Common Lisp Package: DARTS.LIB.HASHTREE

Purely functional hash-based map structure This package provides a purely functional data structure for mapping keys to values. The underlying algorithms are hash-based, and modelled after the paper ``Ideal Hash Trees┬┤┬┤ by Phil Bagwell. A few differences to Common Lisp's standard hash tables: - all objects are immutable after construction - you can specify any equality test predicate you need - works with any user supplied hash function By being immutable, these structures are automatically thread-safe and can be shared across any number of concurrently running threads safely. That fact was actually the main motivation for the development of this package. Note, that hash trees as implemented here are not necessarily a simple drop-in replacement for Common Lisp's standard hash tables. In particular, hash trees work best with equal based equality (as opposed to eq). Also, many Lisp implementations provide weak hash tables, which is not supported by hash trees at all.

README:

Functional Maps and Trees

This project provides a few purely functional data structures. Right now, it provides:

  • Hash Trees: purely functional map, based on hashing. The implementation is derived from Phil Bagwell's paper "Ideal Hash Trees"

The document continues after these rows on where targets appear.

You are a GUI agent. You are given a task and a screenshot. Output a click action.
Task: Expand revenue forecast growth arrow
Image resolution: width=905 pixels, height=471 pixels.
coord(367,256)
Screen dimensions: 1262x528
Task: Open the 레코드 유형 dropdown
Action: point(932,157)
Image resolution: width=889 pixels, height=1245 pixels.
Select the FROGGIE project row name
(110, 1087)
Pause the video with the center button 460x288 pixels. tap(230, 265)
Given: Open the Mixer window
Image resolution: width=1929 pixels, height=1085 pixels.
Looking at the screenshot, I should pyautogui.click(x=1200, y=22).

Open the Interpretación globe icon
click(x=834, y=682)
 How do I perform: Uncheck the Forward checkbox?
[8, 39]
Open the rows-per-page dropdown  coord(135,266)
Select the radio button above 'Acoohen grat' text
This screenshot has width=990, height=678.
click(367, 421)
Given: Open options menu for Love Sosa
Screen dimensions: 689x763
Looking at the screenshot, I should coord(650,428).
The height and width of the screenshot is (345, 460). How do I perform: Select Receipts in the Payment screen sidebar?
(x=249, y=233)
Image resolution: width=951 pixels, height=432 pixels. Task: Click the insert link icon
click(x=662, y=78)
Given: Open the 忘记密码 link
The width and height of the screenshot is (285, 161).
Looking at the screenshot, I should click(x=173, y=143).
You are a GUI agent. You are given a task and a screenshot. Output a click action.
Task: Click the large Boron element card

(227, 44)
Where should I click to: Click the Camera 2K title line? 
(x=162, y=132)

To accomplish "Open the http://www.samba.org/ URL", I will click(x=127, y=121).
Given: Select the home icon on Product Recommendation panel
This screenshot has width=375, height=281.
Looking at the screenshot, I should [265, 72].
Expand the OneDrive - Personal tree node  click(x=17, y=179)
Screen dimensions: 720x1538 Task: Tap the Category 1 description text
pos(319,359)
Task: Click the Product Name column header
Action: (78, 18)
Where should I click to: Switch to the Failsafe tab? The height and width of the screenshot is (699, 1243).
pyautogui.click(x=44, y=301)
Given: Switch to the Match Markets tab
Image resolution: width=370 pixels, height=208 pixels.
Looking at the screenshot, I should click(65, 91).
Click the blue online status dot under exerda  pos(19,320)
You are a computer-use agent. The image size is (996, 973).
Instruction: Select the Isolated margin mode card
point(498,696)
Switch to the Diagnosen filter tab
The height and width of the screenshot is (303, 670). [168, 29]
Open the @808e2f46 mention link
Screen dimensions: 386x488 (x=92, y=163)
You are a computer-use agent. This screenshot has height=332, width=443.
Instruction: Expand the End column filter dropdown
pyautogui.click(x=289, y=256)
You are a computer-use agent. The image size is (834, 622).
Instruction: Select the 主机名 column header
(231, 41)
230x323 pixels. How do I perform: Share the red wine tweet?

  • Property Tree: a purely functional (sorted) map from strings to arbitrary values. The implementation is derived from S. Adams' paper "Implementing Sets Efficiently in a Functional Language"

The tree structures provided by this project are immutable, i.e., cannot be modified once they have been constructed. Mutation operations return newly constructed tree instances (which may actually share state with the original tree, to which the operation was applied).

Hash Tree

A hash tree is a trie structure indexed by the hash codes of the keys. See the paper for details on the algorithm. Hash trees are provided by the package DARTS.LIB.HASHTREE.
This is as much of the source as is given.